──────── MATERIAL FOR THIS EXERCISE ────────

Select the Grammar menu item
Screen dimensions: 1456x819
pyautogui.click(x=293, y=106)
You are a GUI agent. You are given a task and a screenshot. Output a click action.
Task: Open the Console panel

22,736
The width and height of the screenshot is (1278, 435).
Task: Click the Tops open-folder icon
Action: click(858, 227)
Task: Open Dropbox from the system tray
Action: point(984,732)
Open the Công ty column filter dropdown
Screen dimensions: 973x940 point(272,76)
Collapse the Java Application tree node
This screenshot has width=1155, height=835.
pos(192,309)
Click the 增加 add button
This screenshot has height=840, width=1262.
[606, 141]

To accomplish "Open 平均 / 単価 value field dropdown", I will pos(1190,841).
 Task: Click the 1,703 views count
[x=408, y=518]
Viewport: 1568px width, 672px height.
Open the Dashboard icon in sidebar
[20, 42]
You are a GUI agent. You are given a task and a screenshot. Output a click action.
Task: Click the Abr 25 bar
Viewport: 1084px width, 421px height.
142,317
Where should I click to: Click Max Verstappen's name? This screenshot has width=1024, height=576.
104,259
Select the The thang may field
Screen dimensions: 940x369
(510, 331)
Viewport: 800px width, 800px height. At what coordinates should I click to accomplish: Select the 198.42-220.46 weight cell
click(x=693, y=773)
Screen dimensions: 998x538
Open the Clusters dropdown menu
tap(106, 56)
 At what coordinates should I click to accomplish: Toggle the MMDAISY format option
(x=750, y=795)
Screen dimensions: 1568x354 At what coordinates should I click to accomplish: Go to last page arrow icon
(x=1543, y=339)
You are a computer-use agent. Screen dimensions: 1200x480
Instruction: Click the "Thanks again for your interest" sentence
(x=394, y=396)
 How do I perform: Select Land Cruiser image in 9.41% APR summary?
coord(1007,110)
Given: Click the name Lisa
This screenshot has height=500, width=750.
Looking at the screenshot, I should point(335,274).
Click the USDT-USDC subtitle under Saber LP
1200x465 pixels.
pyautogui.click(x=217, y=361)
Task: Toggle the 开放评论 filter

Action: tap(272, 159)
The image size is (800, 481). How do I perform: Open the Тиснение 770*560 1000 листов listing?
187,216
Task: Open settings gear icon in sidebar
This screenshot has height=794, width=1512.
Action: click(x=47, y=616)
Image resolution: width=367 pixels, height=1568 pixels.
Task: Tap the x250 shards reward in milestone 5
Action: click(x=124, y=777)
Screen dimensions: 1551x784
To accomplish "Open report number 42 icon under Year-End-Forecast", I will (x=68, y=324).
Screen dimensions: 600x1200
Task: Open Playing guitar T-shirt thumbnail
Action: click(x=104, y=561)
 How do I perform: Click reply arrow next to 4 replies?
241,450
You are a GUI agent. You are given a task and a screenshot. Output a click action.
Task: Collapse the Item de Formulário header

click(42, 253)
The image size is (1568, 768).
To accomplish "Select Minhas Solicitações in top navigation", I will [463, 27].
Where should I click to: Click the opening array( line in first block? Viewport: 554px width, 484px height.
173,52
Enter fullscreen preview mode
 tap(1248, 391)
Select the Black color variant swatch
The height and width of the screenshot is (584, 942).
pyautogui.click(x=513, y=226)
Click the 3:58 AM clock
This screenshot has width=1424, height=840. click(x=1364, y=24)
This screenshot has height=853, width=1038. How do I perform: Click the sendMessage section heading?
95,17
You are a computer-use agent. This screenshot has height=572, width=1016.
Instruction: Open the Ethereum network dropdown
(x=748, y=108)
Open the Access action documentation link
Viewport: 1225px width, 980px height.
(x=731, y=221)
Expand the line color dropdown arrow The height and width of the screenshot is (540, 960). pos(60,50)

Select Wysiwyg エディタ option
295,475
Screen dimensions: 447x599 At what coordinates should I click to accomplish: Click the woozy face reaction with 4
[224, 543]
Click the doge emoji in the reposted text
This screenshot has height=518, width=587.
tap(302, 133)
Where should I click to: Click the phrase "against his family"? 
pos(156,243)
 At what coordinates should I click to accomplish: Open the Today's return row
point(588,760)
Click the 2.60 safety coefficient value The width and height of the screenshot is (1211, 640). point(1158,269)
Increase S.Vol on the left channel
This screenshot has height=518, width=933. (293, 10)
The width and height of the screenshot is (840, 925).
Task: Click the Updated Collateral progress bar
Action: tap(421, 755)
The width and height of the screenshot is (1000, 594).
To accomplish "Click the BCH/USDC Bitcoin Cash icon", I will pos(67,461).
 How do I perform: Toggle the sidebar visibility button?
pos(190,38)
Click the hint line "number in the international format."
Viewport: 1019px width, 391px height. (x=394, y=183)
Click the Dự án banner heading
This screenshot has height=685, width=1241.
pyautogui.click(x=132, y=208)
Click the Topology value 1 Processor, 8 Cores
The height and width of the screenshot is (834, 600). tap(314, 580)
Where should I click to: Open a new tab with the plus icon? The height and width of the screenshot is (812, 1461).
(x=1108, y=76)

────────

Find the lines in the records above that hold the word "USDC", and give only how many there are.

2